‘Great victory for environmentalists’: France to scrap ‘obsolete’ Paris Charles de Gaulle airport expansion

The French government has abandoned plans to build a fourth terminal at Paris Charles de Gaulle Airport that would have allowed 40 million additional passengers a year, according to reports.

Barbara Pompili, France’s minister for ecological transition, said the “obsolete” project is no longer in line with the government’s environmental policy or the aviation sector amid the Covid-19 pandemic.

The government has asked airport developer Groupe ADP to present a new proposal for France’s biggest airport that is “more consistent with its objectives of combating climate change and protecting the environment”.

“We will always need planes, but it is a question of being in a more reasoned use of the air, and to achieve a reduction in greenhouse gas emissions of the sector,” Ms Pompili told Le Monde newspaper.

Groupe ADP said it is “engaging in a period of reflection on the airport’s future concerns”.
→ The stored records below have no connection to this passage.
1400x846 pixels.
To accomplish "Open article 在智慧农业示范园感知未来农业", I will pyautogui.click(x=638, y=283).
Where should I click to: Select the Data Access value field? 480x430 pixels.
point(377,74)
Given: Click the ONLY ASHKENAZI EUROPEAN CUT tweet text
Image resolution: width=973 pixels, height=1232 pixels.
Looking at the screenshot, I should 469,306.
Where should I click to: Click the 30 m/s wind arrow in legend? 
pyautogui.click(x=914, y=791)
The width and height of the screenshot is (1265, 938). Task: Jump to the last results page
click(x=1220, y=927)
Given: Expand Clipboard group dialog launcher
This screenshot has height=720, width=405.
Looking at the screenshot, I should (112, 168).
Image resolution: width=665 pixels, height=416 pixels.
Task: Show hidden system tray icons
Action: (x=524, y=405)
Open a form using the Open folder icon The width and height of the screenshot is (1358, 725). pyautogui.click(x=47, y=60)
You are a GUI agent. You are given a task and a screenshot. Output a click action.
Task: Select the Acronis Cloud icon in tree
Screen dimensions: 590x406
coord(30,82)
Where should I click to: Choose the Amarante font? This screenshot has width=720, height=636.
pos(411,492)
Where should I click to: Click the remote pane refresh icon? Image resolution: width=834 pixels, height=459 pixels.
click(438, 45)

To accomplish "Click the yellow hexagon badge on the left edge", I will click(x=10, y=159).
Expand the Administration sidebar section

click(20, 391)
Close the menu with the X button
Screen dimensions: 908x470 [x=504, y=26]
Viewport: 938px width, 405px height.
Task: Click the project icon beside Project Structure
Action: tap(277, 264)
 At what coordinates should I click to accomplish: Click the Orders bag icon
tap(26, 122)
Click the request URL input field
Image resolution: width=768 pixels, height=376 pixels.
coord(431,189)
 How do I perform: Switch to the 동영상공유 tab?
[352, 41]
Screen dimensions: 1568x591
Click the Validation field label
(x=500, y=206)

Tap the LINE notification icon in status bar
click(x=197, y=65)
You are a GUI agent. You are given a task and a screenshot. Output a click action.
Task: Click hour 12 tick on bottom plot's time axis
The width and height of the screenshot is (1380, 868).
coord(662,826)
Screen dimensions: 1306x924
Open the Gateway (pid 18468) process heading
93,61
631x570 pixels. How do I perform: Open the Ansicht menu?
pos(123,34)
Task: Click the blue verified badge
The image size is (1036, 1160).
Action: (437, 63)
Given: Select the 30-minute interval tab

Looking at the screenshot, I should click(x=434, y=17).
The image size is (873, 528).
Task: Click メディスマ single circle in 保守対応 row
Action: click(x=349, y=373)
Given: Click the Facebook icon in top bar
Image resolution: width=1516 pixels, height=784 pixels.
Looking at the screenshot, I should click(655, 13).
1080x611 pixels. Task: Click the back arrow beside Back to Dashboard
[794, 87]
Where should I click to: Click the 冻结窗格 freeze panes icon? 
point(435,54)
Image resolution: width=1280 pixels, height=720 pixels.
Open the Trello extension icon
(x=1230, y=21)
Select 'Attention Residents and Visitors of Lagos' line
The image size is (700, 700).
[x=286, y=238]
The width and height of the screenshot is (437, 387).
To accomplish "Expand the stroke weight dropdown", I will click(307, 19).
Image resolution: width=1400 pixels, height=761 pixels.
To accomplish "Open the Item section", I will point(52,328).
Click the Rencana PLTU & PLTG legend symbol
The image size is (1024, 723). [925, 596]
Augustin de Romanet, the chair and chief executive of Groupe ADP, said: “Air travel must accelerate its energy transition. We must draw the proper conclusions from this in our future projects.”

Julien Bayou, the head of France’s Green Party, welcomed the move to scrap what he described as “an idiotic project”, saying it was “a great victory for environmentalists”.

A group of NGOs, including Climate Action Network, Greenpeace France and Friends of the Earth Paris, demanded more details on the new project and “legal guarantees” that any new plan would not include an expansion.

But Geoffroy Roux de Bezieux, the president of the employer federation Medef, said the complete cancellation of the airport extension plans was “premature”.

The expansion was estimated to have cost up to €9bn (£7.9bn), and would have allowed up to 40 million additional passengers a year by 2037 and 450 extra flights a day. Charles de Gaulle Airport welcomed more than 76 million passengers in 2019.

The new terminal was described as an airport within an airport, considering Orly welcomes 30 million passengers annually.